Personal Life
Lewis was born probably into slavery in Powhatan County in or about January 1839. He is believed to be the son of Moses Lewis and Lucy A. Funn. He had very little education, although he could probably read and write, and in 1870 identified himself to the census enumerator as a farm laborer. About 1864, not yet legally free and therefore not able to enter into a legal marriage, Lewis married Willie Anna Brooks. They had eleven children, among them at least five sons and at least two daughters. He and his wife farmed and lived all their lives in Powhatan County.
Political Career
When and how Lewis became active in Republican Party politics is not certain. By the end of the 1870s the state had become deeply divided politically between people called Funders, who wished to pay the old antebellum public debt in full, and others called Readjusters, who wanted to adjust, or readjust, payment of the debt to reduce the amount of principal and the rate of interest so as to save money and be able to increase appropriations for the public schools. One or more men from Powhatan County attended the February 1879 convention in Richmond that founded the Readjuster Party, but no full roster of people who attended was published, and it is not clear that Lewis was among them. That October, Republicans nominated Lewis (misidentified as “Jefferson Lewis”) and John Cox, another African American, as candidates for the two seats in the House of Delegates that included Chesterfield and Powhatan Counties and the city of Manchester. The race also featured two white conservatives who were probably Funders, a white Readjuster, and two African American Republican Funders as well as Lewis and Cox, who were both identified as Republican Readjusters. In November Lewis received the highest number of votes with 1,297 while Conservative George H. Jewett received 1,042 and by a narrow margin won the district’s other seat.
Republicans and Readjusters won majorities in both houses of the assembly that year, but as a newcomer, Lewis received an appointment to the lowest-ranking seats on the relatively inconsequential Committees on Claims and on Federal Relations and Resolutions. He introduced a bill to repeal an 1875 law that taxed owners of all dogs in Powhatan County to create a fund to compensate owners of sheep that roaming dogs killed, but it did not pass. The most contentious issue he faced during the session and on which he cast his most important vote concerned the public debt. He voted to pass the bill that Senator Harrison Holt Riddleberger introduced to refinance the debt as Readjusters desired, but the governor vetoed the bill, and the Senate failed to override the veto.
In mid-March 1881, in preparation for the November 1881 general election, African American Republicans met in Petersburg and voted to make a formal alliance with the Readjuster Party. The M. Lewis one newspaper listed as a Powhatan County delegate was almost certainly Neverson Lewis. In November, Lewis and William F. Giddings, a Republican, former member of the House of Delegates, and Ohio native who then lived in Chesterfield County, won the two House seats in the district. Giddings received 2,373 votes, Lewis 2,288, while their opponents received 2,054 and 2,024 respectively. Republicans and Readjusters retained their majorities in the General Assembly in 1881 and elected a sympathetic governor.

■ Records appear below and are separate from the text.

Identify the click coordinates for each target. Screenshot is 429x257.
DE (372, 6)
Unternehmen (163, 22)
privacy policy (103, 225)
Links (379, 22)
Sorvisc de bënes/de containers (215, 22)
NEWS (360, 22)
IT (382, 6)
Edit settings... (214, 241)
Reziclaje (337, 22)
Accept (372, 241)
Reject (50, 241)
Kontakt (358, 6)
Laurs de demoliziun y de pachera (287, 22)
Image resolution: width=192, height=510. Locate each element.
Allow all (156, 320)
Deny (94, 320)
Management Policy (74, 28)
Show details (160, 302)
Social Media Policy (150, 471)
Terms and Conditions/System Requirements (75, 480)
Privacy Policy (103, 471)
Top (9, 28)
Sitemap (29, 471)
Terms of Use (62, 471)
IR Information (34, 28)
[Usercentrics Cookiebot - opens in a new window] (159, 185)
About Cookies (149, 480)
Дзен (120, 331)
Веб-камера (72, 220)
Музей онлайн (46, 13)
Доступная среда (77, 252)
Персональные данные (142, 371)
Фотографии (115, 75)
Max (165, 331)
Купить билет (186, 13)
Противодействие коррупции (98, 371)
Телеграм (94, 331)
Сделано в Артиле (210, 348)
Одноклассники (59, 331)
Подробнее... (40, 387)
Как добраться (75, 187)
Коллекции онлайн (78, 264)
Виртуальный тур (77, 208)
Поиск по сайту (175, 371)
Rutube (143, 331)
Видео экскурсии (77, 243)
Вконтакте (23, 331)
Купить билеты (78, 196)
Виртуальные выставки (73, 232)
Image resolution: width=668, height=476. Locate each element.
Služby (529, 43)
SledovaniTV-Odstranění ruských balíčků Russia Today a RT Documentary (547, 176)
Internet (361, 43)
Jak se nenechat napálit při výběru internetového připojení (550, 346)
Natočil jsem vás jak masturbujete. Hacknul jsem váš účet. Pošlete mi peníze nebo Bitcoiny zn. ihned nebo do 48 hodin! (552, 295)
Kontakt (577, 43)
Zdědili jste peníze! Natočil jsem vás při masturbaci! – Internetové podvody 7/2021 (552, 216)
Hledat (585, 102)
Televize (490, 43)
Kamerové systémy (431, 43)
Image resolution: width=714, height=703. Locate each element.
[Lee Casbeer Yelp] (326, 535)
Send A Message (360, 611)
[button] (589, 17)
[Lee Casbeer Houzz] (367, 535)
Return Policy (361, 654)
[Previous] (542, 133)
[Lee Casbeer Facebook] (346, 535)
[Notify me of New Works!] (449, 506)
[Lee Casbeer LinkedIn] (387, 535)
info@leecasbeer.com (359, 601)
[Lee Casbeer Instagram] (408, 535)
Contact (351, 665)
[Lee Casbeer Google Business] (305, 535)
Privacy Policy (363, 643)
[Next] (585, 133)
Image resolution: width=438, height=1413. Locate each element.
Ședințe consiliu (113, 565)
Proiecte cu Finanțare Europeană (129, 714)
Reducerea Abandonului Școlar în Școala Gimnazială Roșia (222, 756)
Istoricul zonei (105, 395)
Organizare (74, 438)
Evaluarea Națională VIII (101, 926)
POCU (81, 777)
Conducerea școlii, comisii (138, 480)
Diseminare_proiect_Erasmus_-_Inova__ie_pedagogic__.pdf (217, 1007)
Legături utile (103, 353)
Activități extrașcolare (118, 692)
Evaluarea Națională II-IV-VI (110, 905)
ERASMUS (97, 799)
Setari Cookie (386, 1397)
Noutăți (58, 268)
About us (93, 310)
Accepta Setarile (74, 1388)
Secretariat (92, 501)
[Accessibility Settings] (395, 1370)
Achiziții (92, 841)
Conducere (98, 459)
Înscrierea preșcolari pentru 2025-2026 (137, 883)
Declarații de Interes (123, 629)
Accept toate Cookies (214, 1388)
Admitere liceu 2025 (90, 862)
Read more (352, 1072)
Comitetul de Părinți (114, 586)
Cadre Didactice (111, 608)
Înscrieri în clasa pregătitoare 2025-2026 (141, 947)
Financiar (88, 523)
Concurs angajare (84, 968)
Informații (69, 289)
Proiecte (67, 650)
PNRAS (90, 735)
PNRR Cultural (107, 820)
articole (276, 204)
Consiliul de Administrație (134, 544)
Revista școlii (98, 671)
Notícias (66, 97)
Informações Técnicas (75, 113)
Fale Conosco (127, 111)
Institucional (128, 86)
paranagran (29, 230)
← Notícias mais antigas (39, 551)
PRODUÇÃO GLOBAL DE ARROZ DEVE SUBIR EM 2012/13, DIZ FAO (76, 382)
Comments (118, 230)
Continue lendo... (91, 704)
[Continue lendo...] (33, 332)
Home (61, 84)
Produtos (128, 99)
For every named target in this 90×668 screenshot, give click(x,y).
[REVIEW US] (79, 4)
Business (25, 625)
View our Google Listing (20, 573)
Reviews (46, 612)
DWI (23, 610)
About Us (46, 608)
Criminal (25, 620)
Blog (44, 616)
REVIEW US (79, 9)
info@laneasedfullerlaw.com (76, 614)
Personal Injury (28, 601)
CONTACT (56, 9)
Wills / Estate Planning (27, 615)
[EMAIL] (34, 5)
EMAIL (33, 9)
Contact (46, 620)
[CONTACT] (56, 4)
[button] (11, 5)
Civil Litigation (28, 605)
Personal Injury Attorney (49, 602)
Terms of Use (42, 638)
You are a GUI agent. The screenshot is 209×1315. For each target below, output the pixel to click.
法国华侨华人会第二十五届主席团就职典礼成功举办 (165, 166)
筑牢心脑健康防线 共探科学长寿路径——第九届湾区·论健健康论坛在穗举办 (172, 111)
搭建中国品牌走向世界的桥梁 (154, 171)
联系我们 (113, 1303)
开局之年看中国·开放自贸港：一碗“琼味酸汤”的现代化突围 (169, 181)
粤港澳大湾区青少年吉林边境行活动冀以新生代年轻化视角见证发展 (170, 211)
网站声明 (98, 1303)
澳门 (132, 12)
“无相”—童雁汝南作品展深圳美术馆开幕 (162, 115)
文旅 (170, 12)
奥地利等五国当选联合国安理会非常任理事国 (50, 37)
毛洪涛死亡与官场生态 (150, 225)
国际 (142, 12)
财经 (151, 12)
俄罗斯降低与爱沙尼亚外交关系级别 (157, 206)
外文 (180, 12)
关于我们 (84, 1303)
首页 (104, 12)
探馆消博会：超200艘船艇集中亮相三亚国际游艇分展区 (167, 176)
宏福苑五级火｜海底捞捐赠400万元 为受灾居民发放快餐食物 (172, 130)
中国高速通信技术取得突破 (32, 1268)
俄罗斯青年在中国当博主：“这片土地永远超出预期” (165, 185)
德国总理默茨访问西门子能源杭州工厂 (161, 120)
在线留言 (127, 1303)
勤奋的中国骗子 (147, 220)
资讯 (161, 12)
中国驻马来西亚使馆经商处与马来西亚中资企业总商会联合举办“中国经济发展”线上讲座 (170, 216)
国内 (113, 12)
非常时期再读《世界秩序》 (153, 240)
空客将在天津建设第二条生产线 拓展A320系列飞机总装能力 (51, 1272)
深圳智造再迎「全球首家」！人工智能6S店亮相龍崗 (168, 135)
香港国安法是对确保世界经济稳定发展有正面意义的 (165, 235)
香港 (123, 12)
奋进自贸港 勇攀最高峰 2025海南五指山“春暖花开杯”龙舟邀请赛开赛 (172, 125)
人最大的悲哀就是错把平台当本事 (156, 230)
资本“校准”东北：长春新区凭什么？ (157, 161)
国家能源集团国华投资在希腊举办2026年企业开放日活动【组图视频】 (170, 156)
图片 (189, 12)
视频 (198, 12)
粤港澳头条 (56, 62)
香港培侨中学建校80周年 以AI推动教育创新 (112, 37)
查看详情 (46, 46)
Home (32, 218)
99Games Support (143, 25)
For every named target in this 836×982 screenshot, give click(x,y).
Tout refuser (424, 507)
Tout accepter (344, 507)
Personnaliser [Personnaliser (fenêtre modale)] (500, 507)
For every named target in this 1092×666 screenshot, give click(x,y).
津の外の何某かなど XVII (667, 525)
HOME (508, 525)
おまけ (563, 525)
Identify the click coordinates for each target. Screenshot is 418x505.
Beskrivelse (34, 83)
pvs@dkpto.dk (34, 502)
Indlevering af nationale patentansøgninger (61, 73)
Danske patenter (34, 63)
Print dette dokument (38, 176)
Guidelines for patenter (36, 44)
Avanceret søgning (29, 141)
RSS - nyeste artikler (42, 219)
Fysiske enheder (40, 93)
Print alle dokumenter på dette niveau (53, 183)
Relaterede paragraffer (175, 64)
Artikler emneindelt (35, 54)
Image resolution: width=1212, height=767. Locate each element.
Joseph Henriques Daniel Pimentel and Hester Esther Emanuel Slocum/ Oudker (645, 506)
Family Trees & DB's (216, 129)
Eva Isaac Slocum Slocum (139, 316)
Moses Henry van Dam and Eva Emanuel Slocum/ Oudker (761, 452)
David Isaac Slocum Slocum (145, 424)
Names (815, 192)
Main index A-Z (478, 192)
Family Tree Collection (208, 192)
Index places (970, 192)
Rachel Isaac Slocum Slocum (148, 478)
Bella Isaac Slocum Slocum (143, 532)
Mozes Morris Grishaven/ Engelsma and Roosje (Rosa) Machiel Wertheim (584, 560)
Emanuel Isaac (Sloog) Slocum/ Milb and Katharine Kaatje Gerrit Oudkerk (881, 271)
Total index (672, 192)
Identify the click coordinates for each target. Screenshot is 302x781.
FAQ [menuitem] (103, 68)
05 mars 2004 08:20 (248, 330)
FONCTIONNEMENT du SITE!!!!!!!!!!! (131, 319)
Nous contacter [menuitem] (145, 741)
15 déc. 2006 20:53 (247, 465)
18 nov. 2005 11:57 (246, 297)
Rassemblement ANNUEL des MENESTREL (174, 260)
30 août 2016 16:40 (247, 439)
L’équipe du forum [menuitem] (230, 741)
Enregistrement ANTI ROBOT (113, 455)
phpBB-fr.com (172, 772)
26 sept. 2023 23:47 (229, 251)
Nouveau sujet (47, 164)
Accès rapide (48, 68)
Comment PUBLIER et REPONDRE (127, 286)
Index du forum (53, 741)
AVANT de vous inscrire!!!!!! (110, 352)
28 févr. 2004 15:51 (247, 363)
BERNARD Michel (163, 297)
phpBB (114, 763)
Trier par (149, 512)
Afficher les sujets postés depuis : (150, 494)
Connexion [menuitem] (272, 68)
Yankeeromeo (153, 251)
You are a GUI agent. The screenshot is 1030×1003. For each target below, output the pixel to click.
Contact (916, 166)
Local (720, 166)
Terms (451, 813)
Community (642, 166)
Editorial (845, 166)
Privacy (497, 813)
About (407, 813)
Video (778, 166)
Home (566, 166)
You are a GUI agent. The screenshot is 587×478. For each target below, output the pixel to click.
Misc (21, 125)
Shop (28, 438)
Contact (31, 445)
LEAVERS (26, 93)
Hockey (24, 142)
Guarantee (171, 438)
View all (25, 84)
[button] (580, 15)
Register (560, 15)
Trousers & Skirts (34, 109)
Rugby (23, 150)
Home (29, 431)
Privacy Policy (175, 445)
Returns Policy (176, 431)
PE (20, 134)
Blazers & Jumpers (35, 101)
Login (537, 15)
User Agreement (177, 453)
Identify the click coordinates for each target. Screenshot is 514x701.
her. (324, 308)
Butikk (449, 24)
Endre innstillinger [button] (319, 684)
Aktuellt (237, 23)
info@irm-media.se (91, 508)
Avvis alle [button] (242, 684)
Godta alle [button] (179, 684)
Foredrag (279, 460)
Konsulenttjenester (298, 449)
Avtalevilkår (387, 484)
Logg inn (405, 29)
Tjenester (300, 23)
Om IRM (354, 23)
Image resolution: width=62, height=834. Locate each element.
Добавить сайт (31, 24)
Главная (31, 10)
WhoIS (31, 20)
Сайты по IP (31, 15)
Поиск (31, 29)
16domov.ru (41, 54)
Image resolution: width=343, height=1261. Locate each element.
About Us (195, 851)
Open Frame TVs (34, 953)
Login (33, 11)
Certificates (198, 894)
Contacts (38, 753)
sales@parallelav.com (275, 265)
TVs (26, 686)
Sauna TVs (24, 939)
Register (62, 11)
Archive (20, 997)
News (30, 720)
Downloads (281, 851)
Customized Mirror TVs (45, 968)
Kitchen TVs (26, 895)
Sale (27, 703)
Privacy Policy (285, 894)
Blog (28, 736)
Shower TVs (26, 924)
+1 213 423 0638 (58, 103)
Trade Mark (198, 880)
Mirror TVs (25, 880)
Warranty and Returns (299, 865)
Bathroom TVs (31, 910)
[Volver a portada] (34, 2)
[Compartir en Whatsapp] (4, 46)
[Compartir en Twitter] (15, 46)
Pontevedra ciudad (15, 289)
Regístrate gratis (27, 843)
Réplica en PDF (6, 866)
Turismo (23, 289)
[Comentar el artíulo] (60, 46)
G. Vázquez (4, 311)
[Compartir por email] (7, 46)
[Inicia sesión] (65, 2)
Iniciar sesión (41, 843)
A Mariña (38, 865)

Lewis had apparently impressed some leading legislators during his first term because in his second the Speaker appointed him to the important Committees on Agriculture and Mining and on Banks, Currency, and Commerce and to the less important Committees on Militia and Police and on Officers and Offices at the Capitol. He reintroduced his bill to repeal the law that taxed dogs to protect sheep in Powhatan County, and it passed, but a bill he introduced to require the state to erect armories in counties and cities with established militia organizations did not pass. The assembly passed a large number of very important reform bills, including refinancing the debt, many of them of special interest to African Americans, such as increasing the appropriations for the public schools. Lewis voted for a bill the assembly passed that abolished the whipping post and what the law termed “punishment by stripes.” Lewis either did not win the Republican or Readjuster Party nomination for a third term in 1883 or did not choose to run for reelection again.
Later Years
Described many years later as an honest and well-liked man, among white people as well as among African American people, Lewis rented as well as owned farmland, and owned a portable gristmill at one time. He and James Martin paid $100 in May 1880 to purchase a one-acre lot in the community of Pineville. Lewis sold his half interest to Martin for $70 in March 1882. Like many other farmers Lewis occasionally borrowed money on the credit of his crops, usually corn and tobacco, and once on the gristmill. In January 1884 he purchased a farm for $535 and to cover the note mortgaged the land, pledged the crops to be raised that year on another farm he rented and “his threshing machine, 4 horses and farm wagon, one colt 2 years old and all his farming implements.” Lewis died of typhoid fever, probably at his home in Powhatan County, on October 23, 1918, and was buried probably in a family cemetery in Powhatan.